======== Recorded information ========

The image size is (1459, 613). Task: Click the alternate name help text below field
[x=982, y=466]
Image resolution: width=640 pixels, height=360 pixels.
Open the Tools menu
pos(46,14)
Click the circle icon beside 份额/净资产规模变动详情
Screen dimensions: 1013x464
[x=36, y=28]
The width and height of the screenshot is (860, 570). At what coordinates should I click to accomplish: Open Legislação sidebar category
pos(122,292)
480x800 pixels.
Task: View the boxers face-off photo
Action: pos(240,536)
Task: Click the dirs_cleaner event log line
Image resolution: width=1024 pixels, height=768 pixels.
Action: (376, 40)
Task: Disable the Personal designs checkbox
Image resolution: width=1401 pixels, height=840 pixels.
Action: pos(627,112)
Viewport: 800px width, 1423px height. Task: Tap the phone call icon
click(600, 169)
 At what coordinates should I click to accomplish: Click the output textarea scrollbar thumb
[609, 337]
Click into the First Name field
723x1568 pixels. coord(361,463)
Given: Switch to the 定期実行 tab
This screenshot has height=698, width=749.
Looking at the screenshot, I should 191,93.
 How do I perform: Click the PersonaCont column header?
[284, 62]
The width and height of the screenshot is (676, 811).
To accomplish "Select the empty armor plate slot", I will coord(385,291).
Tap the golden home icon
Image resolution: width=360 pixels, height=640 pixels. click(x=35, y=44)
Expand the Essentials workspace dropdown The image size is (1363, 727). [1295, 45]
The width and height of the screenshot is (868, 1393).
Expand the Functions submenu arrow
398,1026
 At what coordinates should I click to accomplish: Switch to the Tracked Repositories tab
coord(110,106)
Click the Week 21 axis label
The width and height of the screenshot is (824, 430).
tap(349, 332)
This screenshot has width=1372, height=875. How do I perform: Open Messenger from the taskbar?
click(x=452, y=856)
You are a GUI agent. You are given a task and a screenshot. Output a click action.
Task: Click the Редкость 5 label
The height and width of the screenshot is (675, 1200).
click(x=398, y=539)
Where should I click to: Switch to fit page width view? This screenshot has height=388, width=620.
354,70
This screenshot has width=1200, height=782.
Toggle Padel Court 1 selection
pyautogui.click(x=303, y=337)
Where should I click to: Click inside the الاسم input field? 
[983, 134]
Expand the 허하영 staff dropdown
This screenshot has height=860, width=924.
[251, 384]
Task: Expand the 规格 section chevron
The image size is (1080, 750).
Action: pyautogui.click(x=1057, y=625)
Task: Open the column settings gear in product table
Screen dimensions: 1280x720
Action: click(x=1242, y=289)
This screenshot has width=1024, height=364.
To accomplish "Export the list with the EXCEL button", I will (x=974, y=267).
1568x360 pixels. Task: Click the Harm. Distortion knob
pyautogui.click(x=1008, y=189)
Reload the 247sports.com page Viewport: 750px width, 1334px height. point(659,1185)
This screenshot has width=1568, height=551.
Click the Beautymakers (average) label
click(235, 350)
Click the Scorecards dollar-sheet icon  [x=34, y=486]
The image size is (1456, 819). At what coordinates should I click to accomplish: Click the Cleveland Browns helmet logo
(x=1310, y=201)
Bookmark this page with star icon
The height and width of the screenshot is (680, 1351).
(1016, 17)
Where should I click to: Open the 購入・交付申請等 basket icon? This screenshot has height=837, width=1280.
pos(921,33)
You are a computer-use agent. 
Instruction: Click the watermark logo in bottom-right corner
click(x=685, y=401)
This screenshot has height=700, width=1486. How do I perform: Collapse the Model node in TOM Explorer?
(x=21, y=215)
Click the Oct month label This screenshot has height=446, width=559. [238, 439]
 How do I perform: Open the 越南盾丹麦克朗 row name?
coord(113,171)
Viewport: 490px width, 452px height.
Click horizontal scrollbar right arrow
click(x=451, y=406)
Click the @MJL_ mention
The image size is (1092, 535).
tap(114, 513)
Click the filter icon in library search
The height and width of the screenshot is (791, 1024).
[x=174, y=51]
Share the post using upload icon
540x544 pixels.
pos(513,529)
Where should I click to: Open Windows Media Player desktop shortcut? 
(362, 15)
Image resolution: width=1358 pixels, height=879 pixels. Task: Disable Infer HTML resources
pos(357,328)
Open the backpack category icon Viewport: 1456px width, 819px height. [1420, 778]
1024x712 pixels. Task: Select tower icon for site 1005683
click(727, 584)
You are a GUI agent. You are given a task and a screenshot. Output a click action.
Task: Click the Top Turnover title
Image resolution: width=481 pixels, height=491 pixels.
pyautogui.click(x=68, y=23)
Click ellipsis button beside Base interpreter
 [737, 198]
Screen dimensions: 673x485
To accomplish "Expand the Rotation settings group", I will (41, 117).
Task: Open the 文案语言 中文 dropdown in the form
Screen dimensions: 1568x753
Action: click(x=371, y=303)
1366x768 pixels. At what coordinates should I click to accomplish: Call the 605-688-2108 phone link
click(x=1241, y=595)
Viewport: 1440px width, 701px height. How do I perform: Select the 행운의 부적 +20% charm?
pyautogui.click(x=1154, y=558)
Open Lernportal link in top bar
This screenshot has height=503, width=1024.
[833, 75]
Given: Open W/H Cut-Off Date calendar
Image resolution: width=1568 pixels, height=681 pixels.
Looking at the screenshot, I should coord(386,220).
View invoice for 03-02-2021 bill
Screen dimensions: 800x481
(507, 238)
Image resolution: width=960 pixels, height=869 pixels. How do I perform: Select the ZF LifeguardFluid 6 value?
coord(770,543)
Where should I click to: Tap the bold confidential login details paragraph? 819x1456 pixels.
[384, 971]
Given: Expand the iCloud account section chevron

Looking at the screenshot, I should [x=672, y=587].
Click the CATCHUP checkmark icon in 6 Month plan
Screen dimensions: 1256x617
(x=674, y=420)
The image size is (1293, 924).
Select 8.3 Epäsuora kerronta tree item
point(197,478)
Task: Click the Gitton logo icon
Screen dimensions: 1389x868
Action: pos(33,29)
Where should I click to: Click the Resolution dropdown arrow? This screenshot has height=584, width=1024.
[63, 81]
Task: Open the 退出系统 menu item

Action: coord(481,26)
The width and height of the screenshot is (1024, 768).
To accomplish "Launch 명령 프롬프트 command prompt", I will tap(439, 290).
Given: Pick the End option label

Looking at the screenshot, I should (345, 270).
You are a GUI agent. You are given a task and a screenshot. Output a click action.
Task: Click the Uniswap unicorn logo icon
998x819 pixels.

========

- [Task details]:
Report how many lines of the records above contain the word "settings", giving only the number.

- [Written solution]:
2